--- MATERIAL TO PROCESS Enclosed Below ---

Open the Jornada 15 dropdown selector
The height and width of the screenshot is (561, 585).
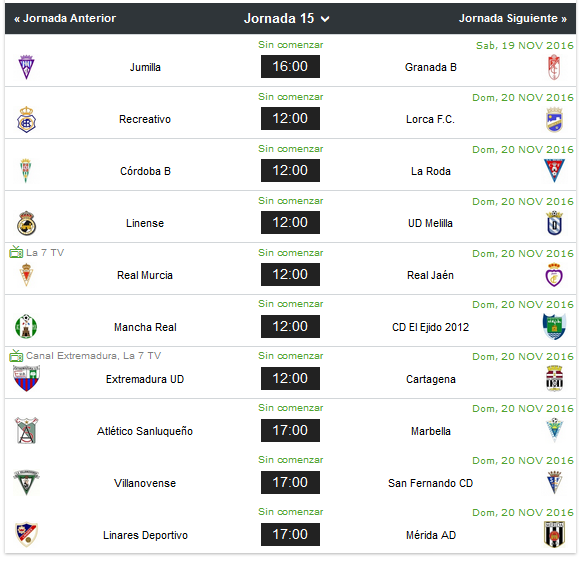(x=286, y=18)
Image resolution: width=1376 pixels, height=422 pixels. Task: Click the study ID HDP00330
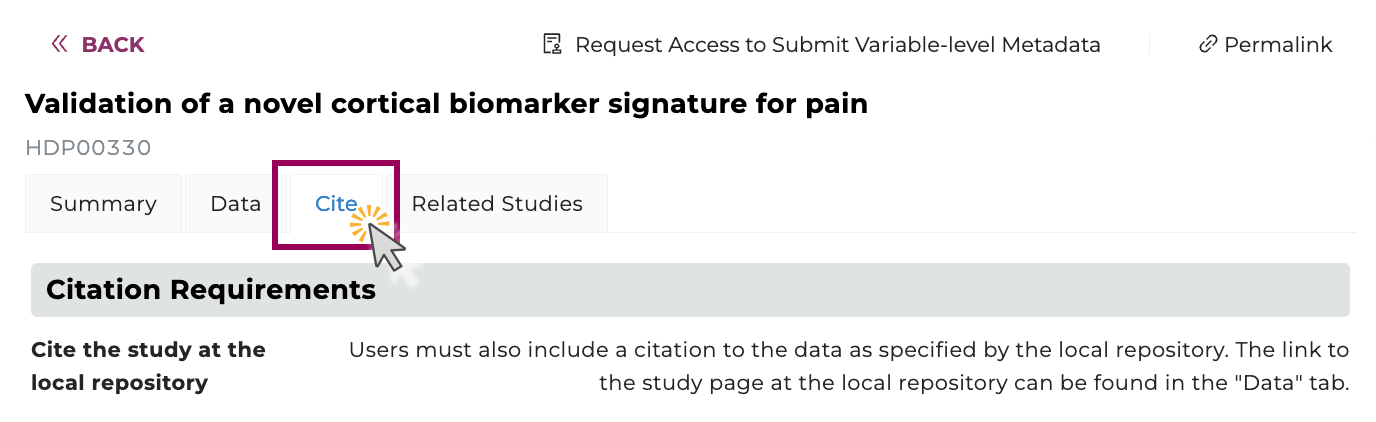(88, 148)
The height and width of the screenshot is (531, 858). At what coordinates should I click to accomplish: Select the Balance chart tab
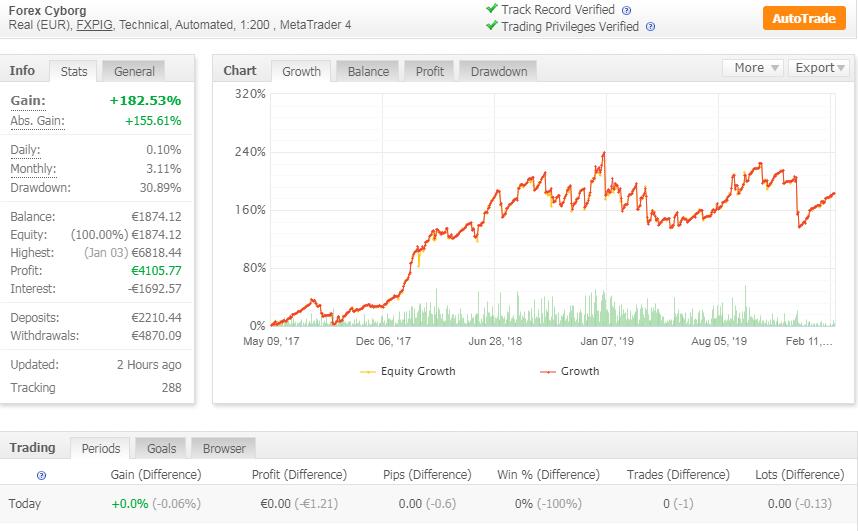(x=368, y=71)
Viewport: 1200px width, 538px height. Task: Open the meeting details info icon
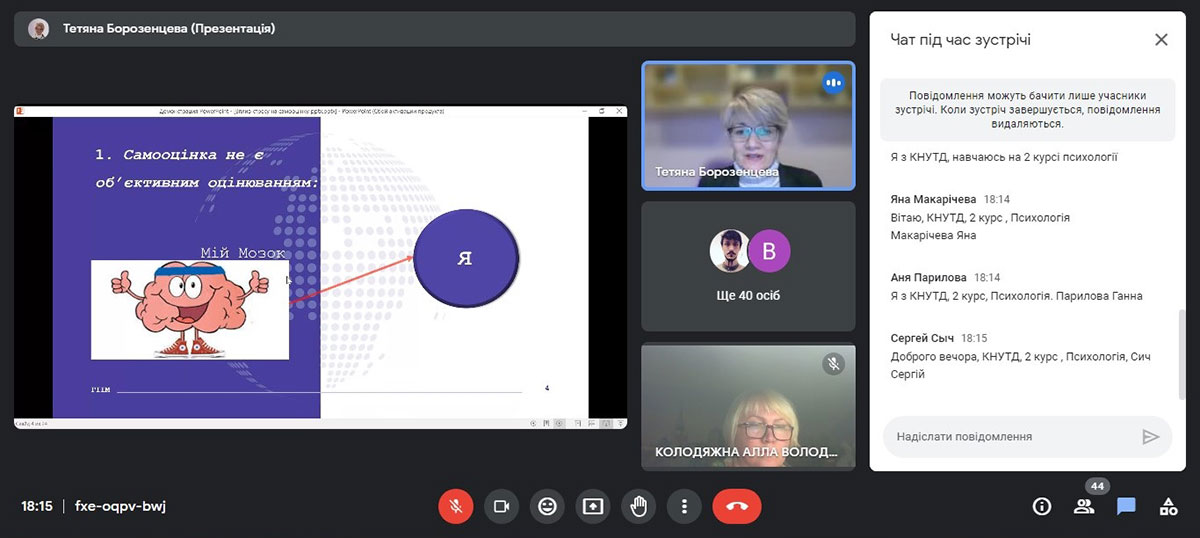(x=1042, y=506)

--- End of Enclosed MATERIAL TO PROCESS ---

| EXERCISE AIM |
Copy all the material exactly; omit images.

| ANSWER SPACE |
Open the Jornada 15 dropdown selector
The height and width of the screenshot is (561, 585).
(x=286, y=18)
Image resolution: width=1376 pixels, height=422 pixels. Task: Click the study ID HDP00330
(88, 148)
The height and width of the screenshot is (531, 858). At what coordinates should I click to accomplish: Select the Balance chart tab
(x=368, y=71)
Viewport: 1200px width, 538px height. Task: Open the meeting details info icon
(x=1042, y=506)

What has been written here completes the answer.